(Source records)
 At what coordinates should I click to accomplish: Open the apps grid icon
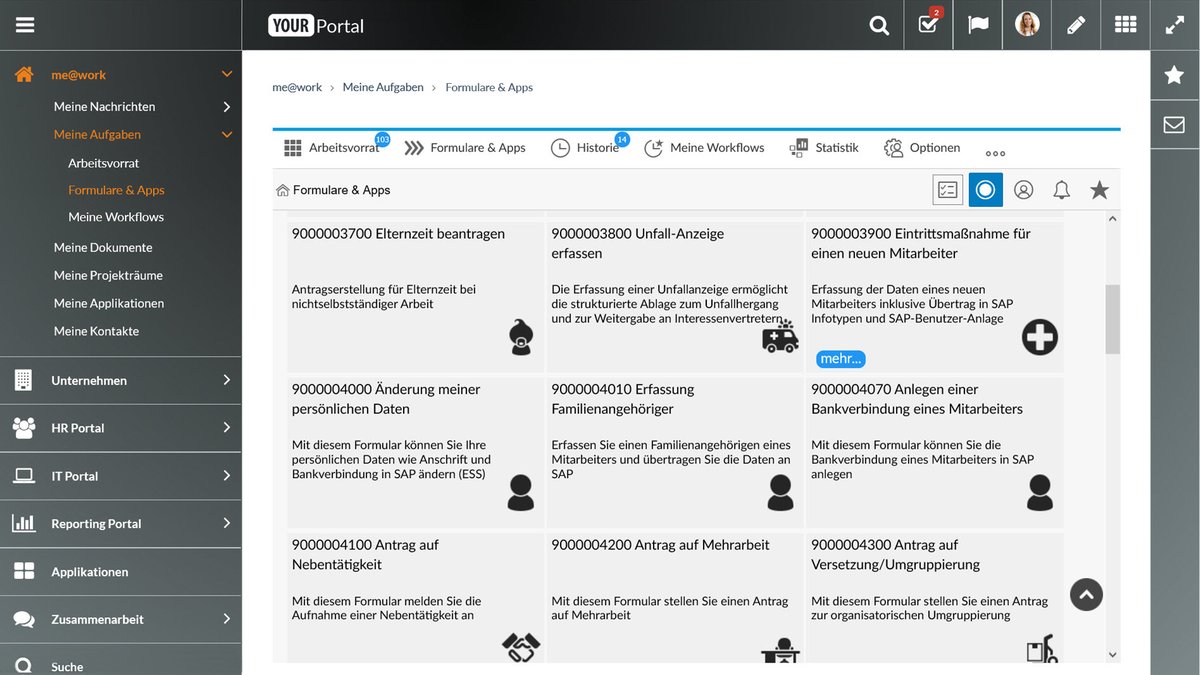point(1125,25)
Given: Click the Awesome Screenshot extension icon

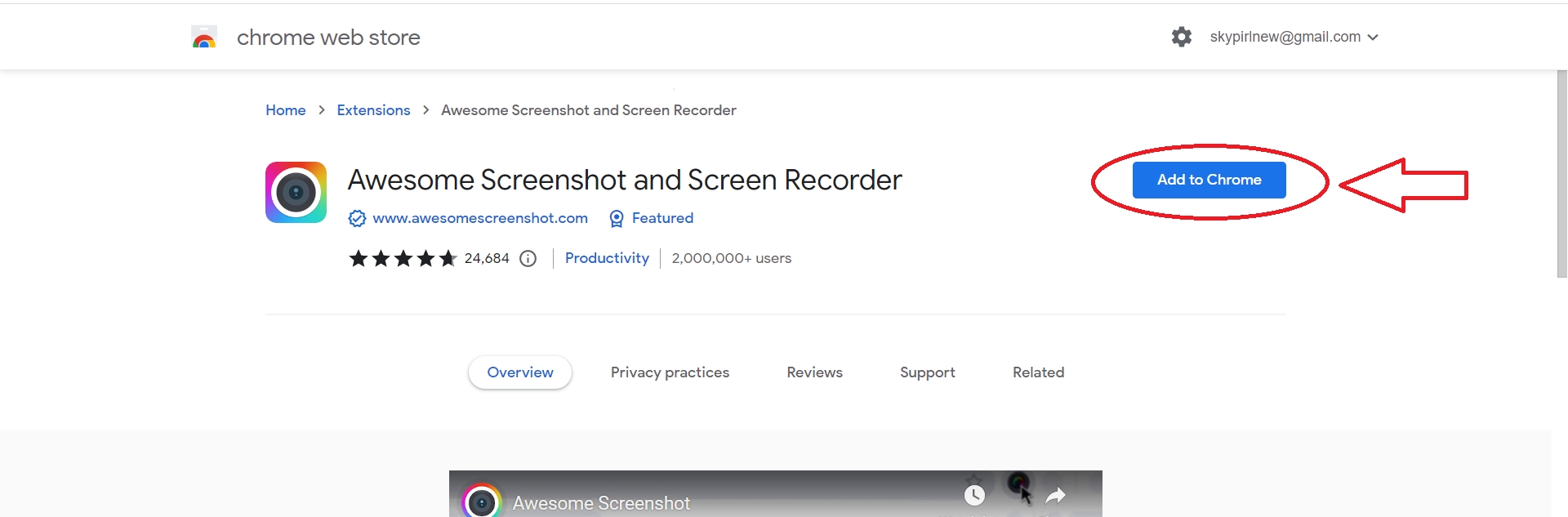Looking at the screenshot, I should (x=296, y=192).
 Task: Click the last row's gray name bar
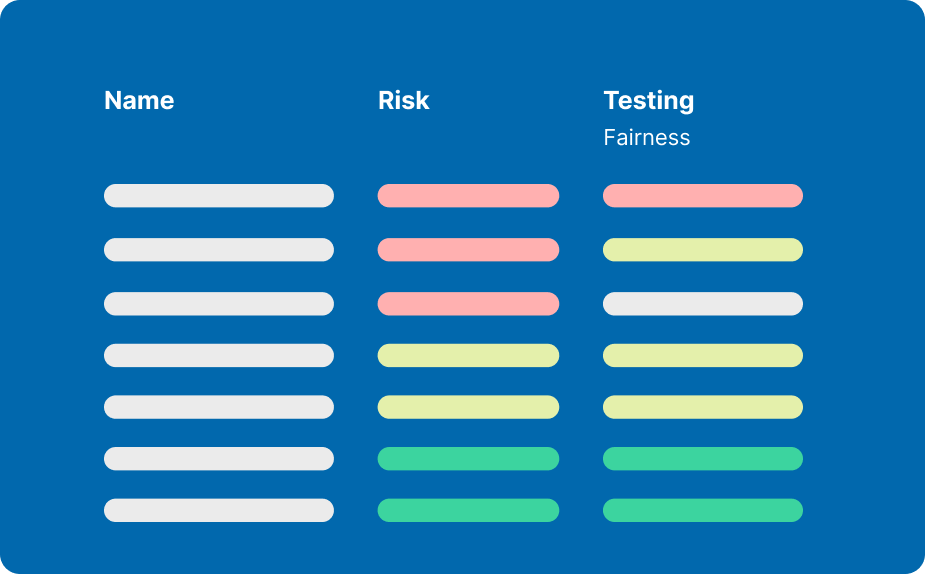click(218, 510)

* The task: Drop the images and return the data verbatim.

* Output:
 At what coordinates should I click to accomplish: Open the apps grid icon
point(1125,25)
Given: Click the Awesome Screenshot extension icon

Looking at the screenshot, I should (x=296, y=192).
 Task: Click the last row's gray name bar
click(218, 510)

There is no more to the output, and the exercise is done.